# WHAT YOU HAVE TO DO
Read through the entries below and copy each line where "Channel" turns up.

Saved data entries
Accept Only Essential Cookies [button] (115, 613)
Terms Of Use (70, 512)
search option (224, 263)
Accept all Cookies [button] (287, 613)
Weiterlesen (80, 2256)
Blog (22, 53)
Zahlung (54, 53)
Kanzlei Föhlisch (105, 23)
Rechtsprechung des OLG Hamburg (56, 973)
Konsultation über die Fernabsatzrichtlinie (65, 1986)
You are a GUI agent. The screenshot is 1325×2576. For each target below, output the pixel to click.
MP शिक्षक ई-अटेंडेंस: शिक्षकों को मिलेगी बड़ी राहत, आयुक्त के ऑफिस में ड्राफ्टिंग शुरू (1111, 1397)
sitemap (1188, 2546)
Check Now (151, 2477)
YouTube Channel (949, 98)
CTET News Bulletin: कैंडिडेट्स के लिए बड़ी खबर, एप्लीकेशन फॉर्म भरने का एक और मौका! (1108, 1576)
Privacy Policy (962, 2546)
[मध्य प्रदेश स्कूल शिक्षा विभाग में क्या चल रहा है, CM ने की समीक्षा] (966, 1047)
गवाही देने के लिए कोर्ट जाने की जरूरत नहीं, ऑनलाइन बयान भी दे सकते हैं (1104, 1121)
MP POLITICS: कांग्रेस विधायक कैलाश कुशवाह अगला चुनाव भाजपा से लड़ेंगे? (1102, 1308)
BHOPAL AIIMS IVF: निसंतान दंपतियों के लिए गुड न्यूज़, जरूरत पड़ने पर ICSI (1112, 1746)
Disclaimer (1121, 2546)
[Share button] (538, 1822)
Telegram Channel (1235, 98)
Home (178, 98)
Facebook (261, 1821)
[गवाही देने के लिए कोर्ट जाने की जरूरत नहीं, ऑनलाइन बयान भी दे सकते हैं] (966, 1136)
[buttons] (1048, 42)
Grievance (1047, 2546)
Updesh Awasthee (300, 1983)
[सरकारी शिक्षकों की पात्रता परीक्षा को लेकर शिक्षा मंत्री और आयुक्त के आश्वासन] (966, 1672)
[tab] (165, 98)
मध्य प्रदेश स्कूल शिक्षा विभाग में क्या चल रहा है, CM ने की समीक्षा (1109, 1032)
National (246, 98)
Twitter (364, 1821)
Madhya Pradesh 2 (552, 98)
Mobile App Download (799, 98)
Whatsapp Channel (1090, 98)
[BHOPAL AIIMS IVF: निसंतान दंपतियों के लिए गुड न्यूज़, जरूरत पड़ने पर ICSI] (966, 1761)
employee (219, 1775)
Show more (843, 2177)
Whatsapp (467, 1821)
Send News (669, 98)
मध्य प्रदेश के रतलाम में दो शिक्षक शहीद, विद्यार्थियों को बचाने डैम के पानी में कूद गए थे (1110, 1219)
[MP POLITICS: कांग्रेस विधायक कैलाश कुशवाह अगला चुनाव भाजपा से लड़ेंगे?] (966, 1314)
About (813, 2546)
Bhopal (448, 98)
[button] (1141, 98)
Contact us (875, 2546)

# ANSWER TO THE PROBLEM
YouTube Channel (949, 98)
Telegram Channel (1235, 98)
Whatsapp Channel (1090, 98)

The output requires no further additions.